If any additional data needs to be accessible locally from within the spark cluster, they can be specified using -e/--extra-data. Both files and directories are supported, and they will be accessible relative to the application’s root directory.

For example, a single file, as in -e example.csv, will be made accessible from spark at ./example.csv, regardless from the original directory structure. If a directory is specified, e.g. -e extra/data, that folder will be accessible from spark at ./data.

Spark Configuration

Any flags and configuration arguments accepted by spark-submit can also be used using lane-submit.

For example, spark-submit configuration arguments could look like:

spark-submit --properties-file ./spark.conf --executor-memory 20G --supervise [...]

Then those same arguments could be passed using lane-submit like:

lane-submit -s properties-file=./spark.conf executor-memory=20G supervise [...]

Custom main

The default main python file is a simple script loading and executing the lane:

"""A simple 'main' file, that will be submitted to spark.
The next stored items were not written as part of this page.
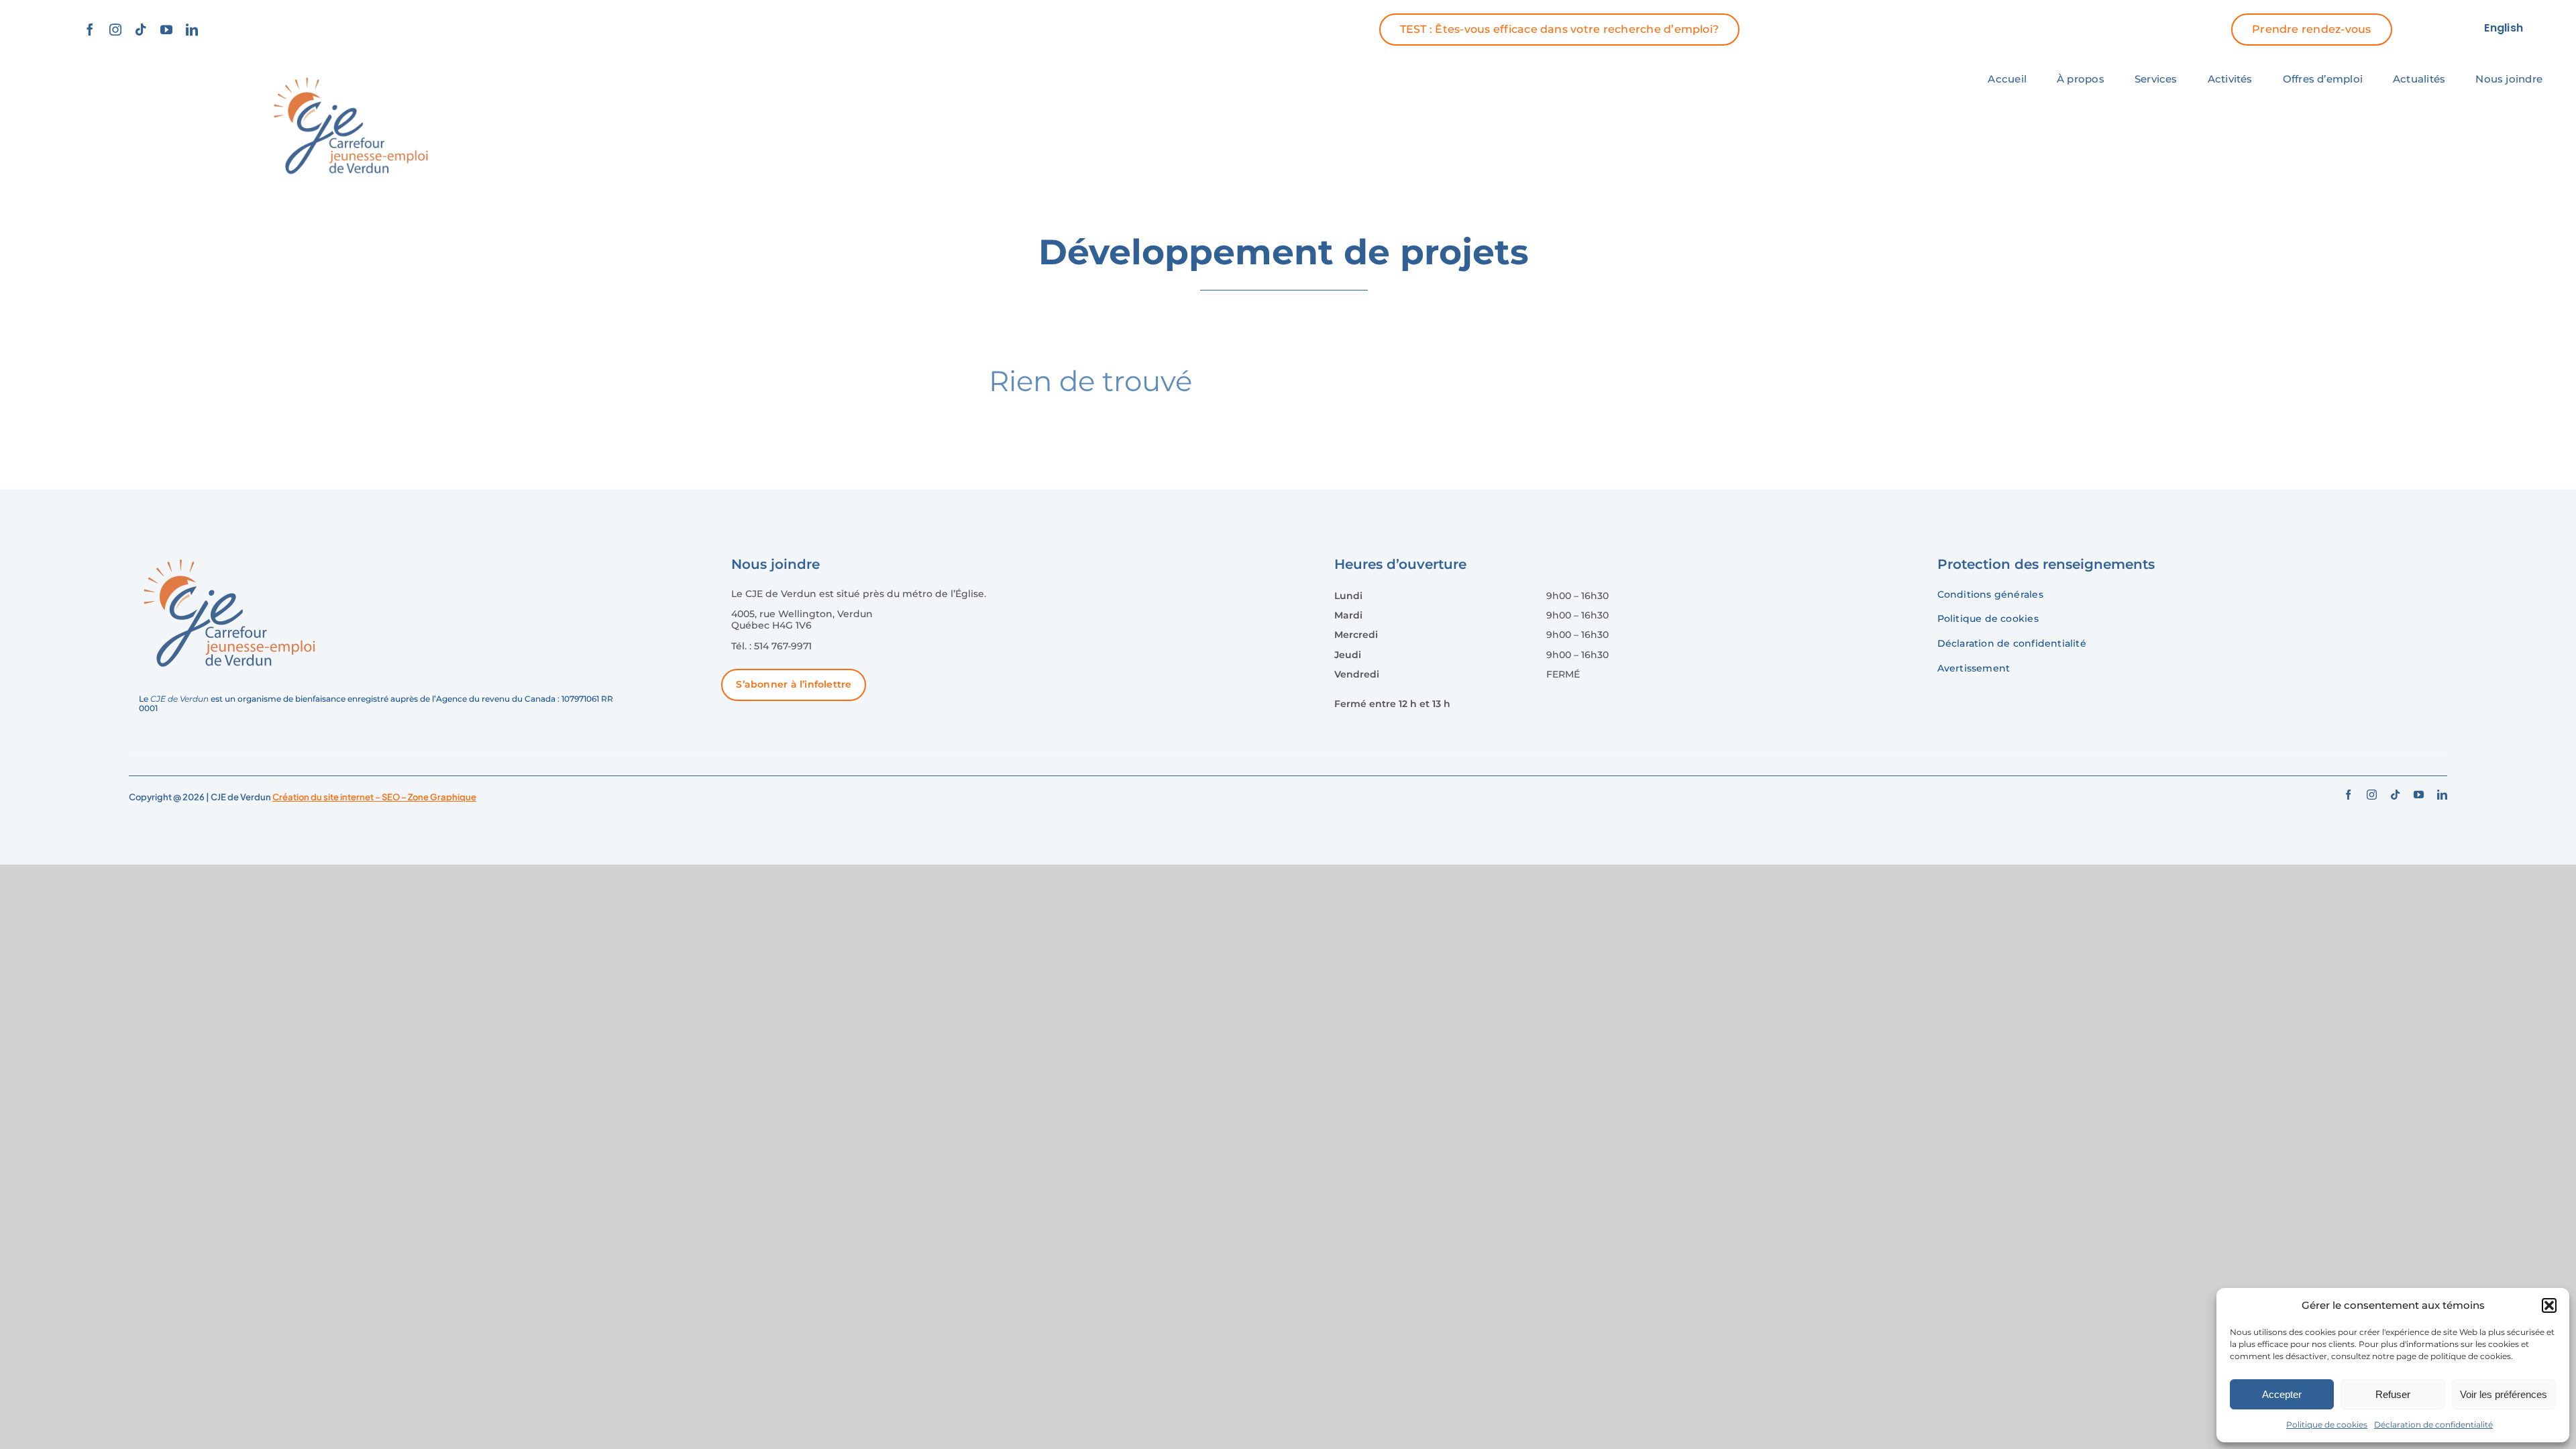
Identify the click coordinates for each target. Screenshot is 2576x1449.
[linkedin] (192, 29)
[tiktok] (141, 29)
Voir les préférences (2503, 1394)
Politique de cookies (2326, 1424)
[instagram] (115, 29)
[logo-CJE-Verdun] (350, 74)
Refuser (2392, 1394)
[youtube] (166, 29)
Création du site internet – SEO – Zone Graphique (374, 797)
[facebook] (90, 29)
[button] (2549, 1305)
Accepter (2282, 1394)
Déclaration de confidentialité (2433, 1424)
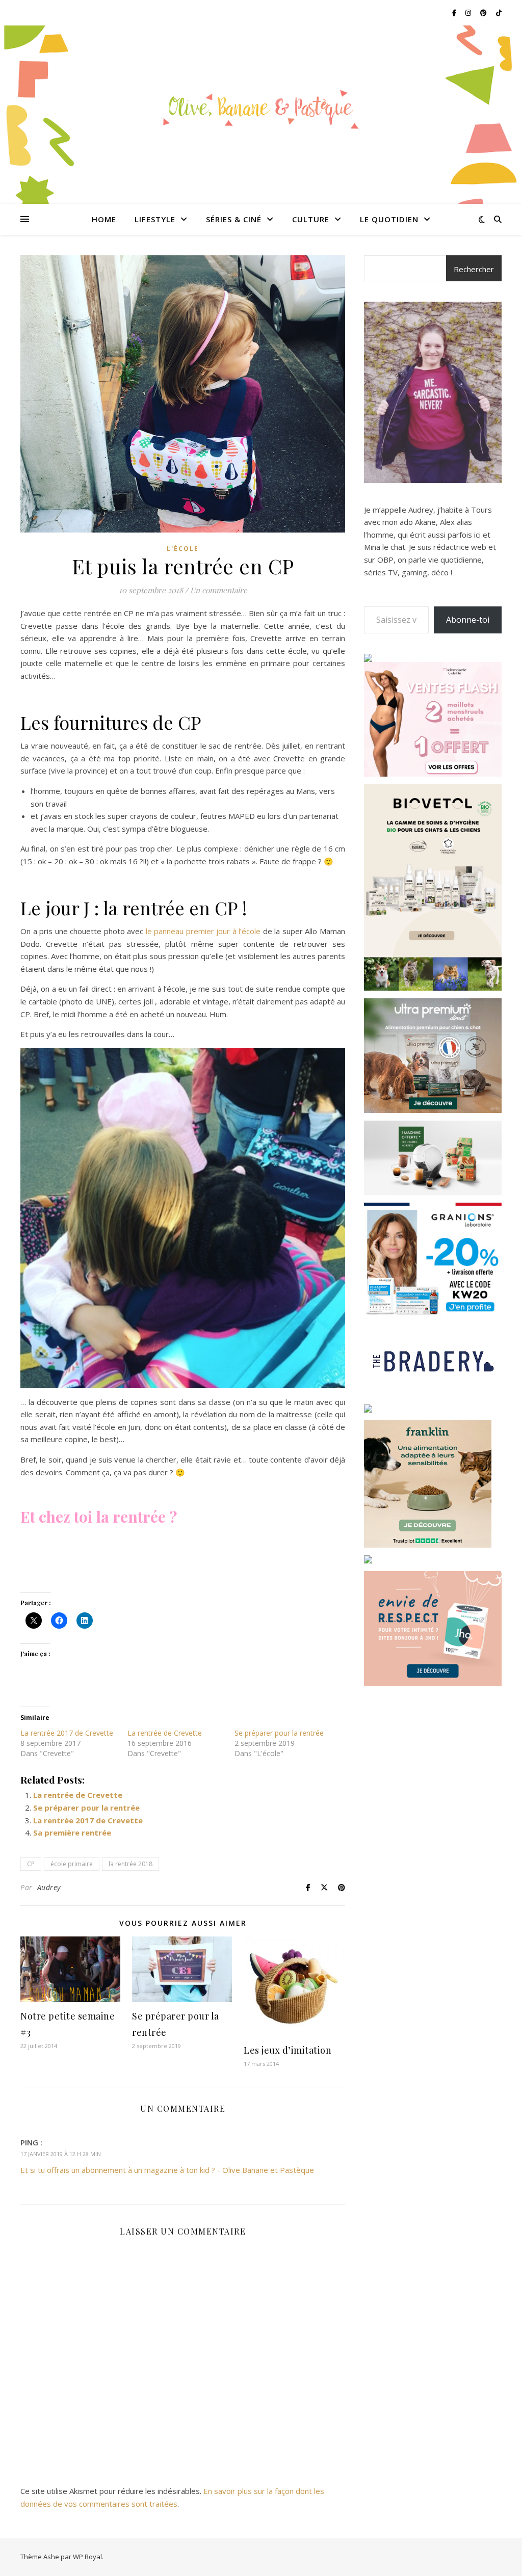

It will execute the lane as defined in
the YAML lane definition file."""
# pylint: disable=missing-docstring
from argparse import ArgumentParser

from sparklanes import build_lane_from_yaml


def main():
    args = parse_args()
    build_lane_from_yaml(args['lane']).run()


def parse_args():
    parser = ArgumentParser()
    parser.add_argument('-l', '--lane',
                        help='Relative or absolute path to the lane definition YAML file',
                        type=str,
                        required=True)

    return parser.parse_args().__dict__


if __name__ == '__main__':
    main()

If this is not sufficient, the script can be extended and the new python script specified as a custom main file as in -m new_main.py.